Non risulta che a seguito dell’appello siano state compiute esplorazioni di carattere scientifico. Si ha solo notizia che gli speleologi del Club Alpino Italiano negli anni Sessanta del secolo scorso, come riferisce Ignazio Gattuso, hanno raggiunto la grotta ma non hanno trovato l’andito che immette nelle gallerie. Evidentemente le incrostazioni di carbonato di calcio avevano ostruito il buco dal quale l’Annino disse “passammo a stento”.

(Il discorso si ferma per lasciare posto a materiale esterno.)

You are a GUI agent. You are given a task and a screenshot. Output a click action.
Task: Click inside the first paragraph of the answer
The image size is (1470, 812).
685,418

La testimonianza dell’Annino che riferisce di aver visto con i propri occhi gli antri della montagna con una immensità di stalattiti e stalagmiti, rende facile e legittimo il collegamento con altre grotte che sono state scoperte casualmente da fortunati speleologi e rese famose per le loro straordinarie bellezze naturali. Le grotte di Frasassi nelle Marche e di Castellana in Puglia, sono certamente gli esempi più celebri in Italia in quanto visitate giornalmente da centinaia di turisti. Esse sono fonte di vera ricchezza prodotta dalla stupenda bellezza di stalattiti e stalagmiti di svariate forme che, come nella leggenda, sembrano gioielli e davanti ai quali si rimane, oltremodo, incantati.
Sarà questa la vera ricchezza che nasconde il Marabito?
Scrive ancora Domenico Annino in riferimento alla montagna del Marabito: “Un signore degno di fede dice: che essendo residente in America, un giorno si trovò nello studio di uno scienziato per avervi accompagnato un suo amico. Mentre questi conferiva con l’americano, lui rimasto in salotto, si mise ad osservare la carta geografica (forse geologica) della Sicilia che trovavasi attaccata al muro. Attirò la sua attenzione un segno particolare fatto vicino al suo paese, e poco dopo domandò al professore il perché di quel segno, gli fu risposto: voi essere siciliano? Questa montagna essere più ricca d’Europa”.